-- Written problem 1 --
Update the records from their start through the line containing "tap(573, 180)", replacing "Dashboard" with "Home" and changing nothing else. Omit the pictures from your answer.

-- Text segment --
In the bit of FIG. 1, a plurality of low-friction, wear-resistant stabilizing pads 35 extend radially from the body and have a surface 37 containing alternate regions of a first, hard material 39 and a second, super-hard material 41. As shown in FIG. 1, the hard material 39 and super-hard material 41 are discrete regions that are interspersed in the pad 35, the majority of which is formed of softer but still wear-resistant matrix material.
Sintered tungsten carbide is the preferred hard metal or material 39. However, cast or sintered components of chromium, molybdenum, niobium, tantalum, titanium, and vanadium carbides would be suitable. The super-hard material 41, which is formed flush with hard metal 39 and the metal matrix surface 37 of stabilizing pad 35, is a material of a class that includes natural diamond, synthetic or polycrystalline diamond, cubic boron nitride and similar materials having hardness in excess of 2800 on the Knoop hardness scale. Super-hard materials are to be distinguished from cemented carbide materials and other hard metals, and are the materials used to cut, grind, and shape hard metals and other similar materials. The preferred super-hard material is one of the diamond materials, preferably natural diamond.
The selection of the suitable wear pad materials and their densities as a percentage of the total pad surface is a function of the abrasiveness of the formations and the severity of the application, which can vary from the conventional straight hole to directional drilling in which the pads take on the additional task of controlling the side-cutting aggressiveness of a bit.

-- Excerpted data --
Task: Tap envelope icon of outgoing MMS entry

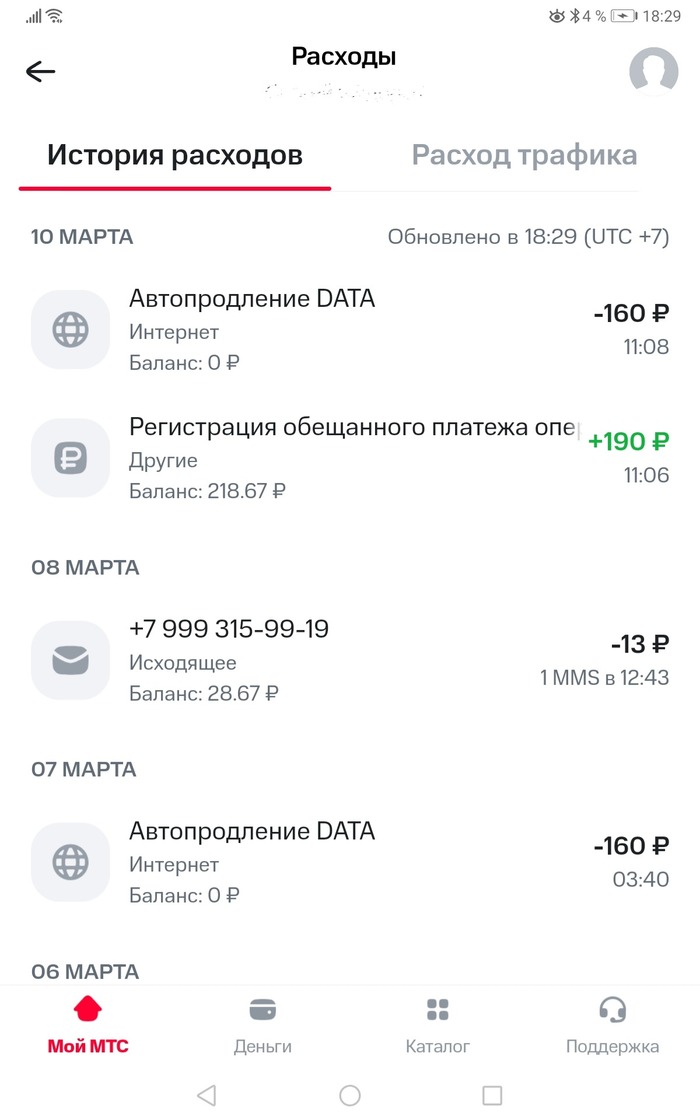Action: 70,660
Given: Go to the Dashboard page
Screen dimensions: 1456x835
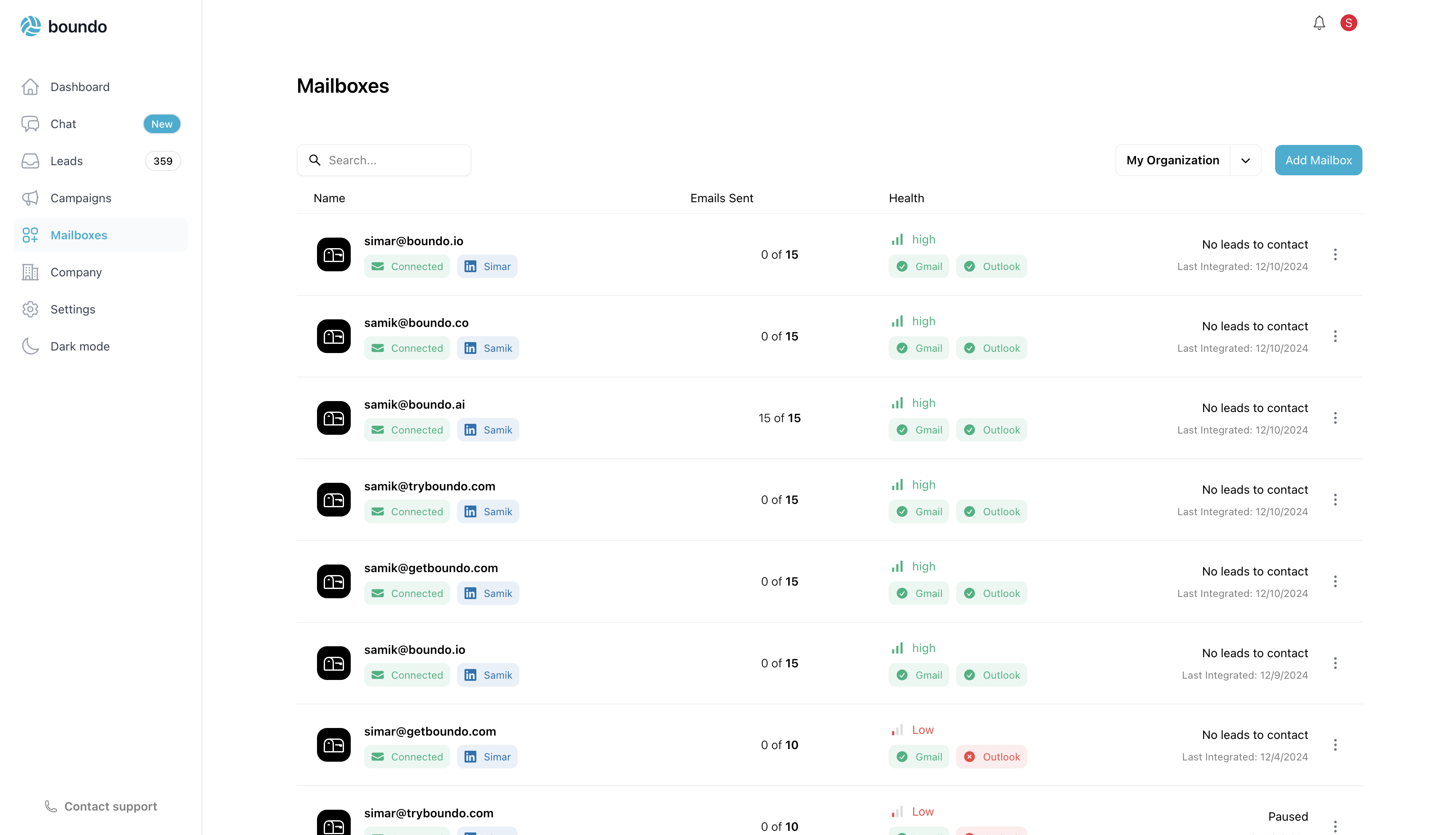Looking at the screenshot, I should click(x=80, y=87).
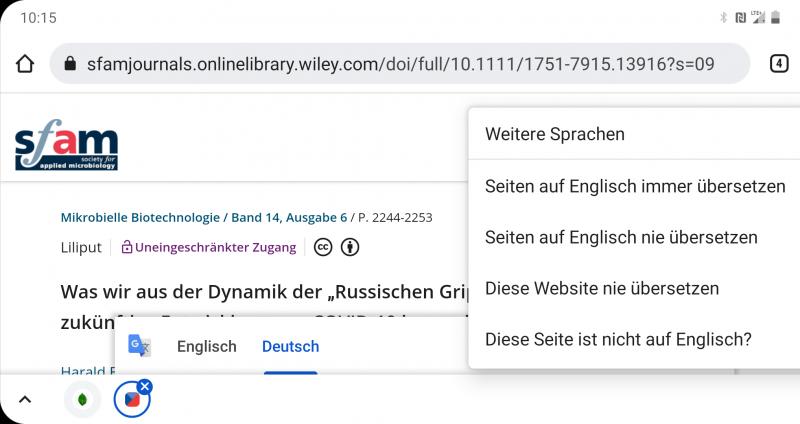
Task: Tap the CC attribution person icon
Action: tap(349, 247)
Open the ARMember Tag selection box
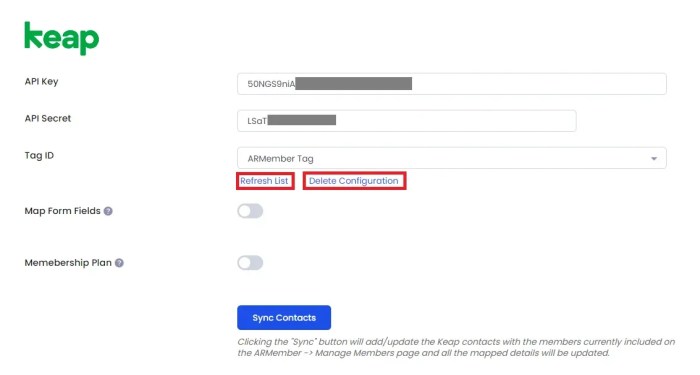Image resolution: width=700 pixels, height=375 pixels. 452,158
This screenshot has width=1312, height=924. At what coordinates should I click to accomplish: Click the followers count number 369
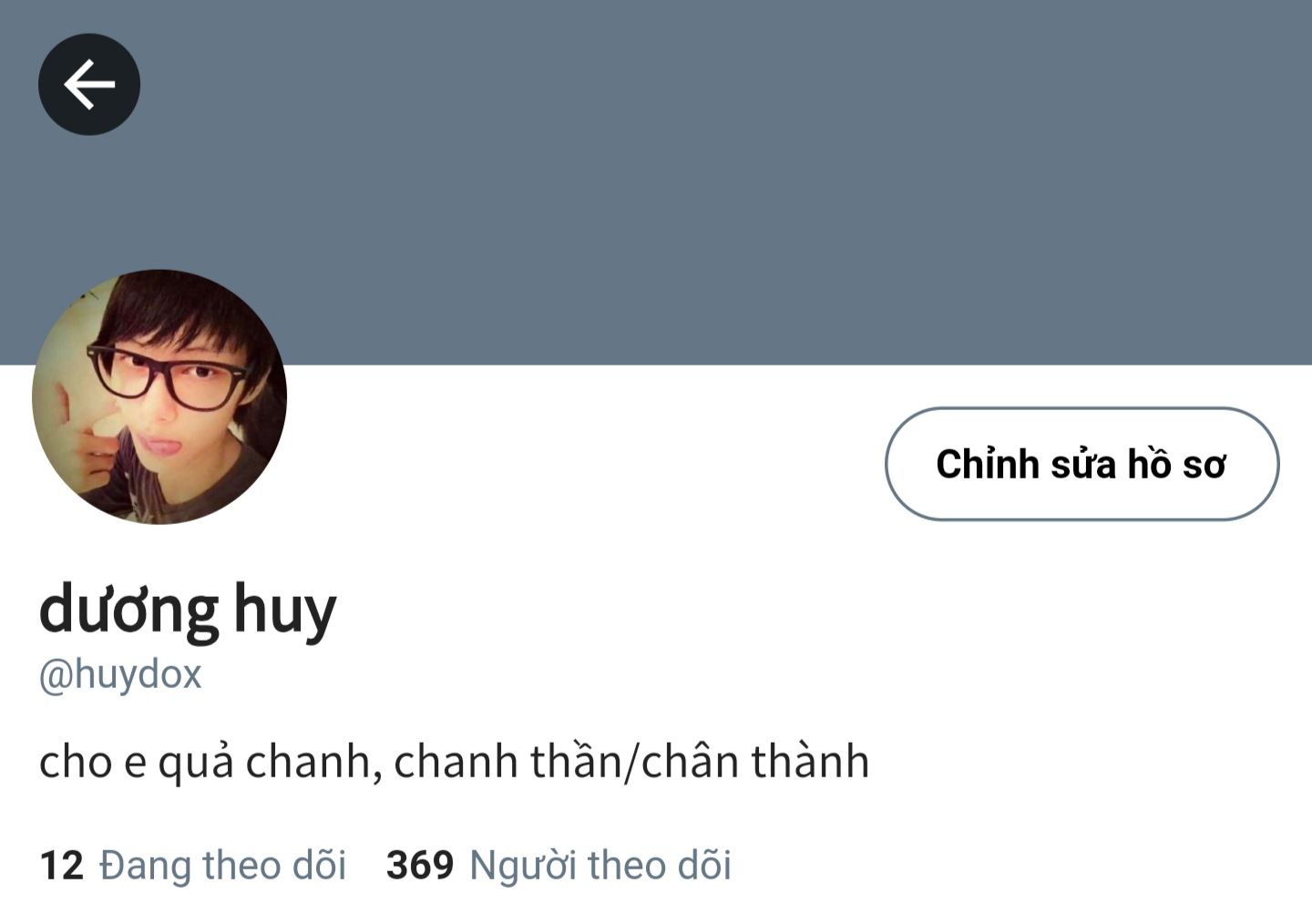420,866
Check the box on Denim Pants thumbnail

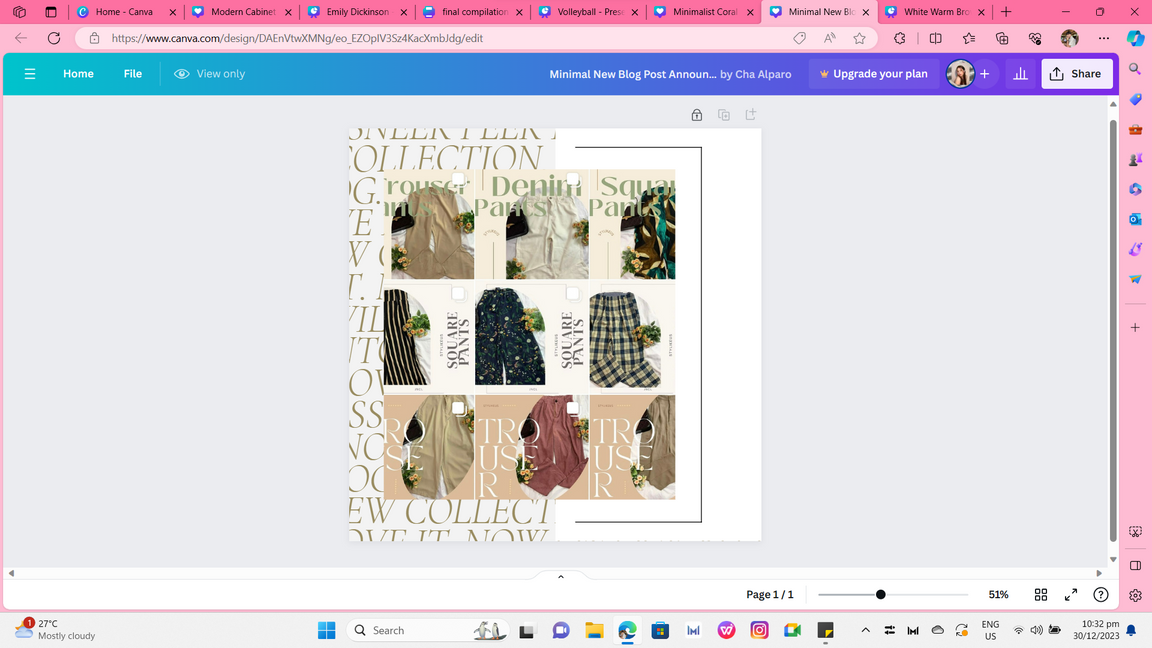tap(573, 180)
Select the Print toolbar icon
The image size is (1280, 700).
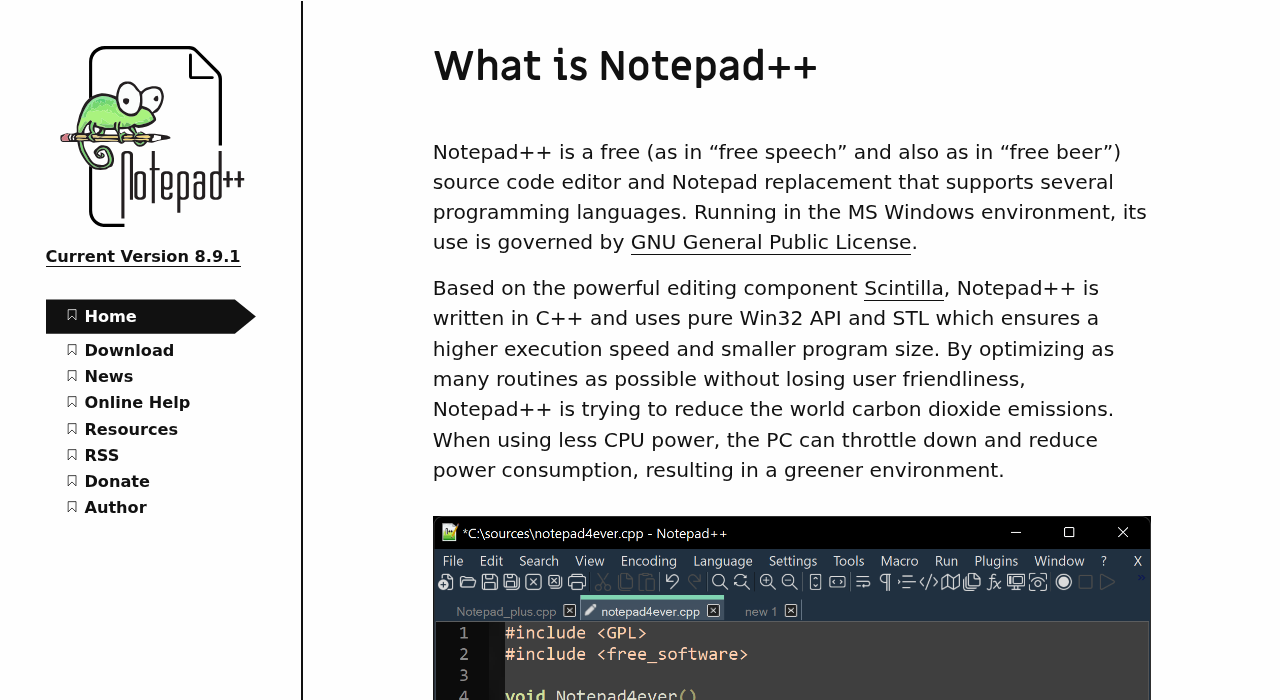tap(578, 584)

-- Written problem 2 --
In the text on drill bit stabilizing pads, which material is named as the preferred hard material?

-- Correct answer 1 --
Task: Tap envelope icon of outgoing MMS entry

Action: 70,660
Given: Go to the Home page
Screen dimensions: 1456x835
Looking at the screenshot, I should click(x=80, y=87).
Task: Tap the CC attribution person icon
Action: tap(349, 247)
Open the ARMember Tag selection box
Image resolution: width=700 pixels, height=375 pixels. 452,158
This screenshot has width=1312, height=924. At what coordinates should I click to accomplish: Click the followers count number 369
420,866
Check the box on Denim Pants thumbnail

tap(573, 180)

-- Correct answer 2 --
Sintered tungsten carbide.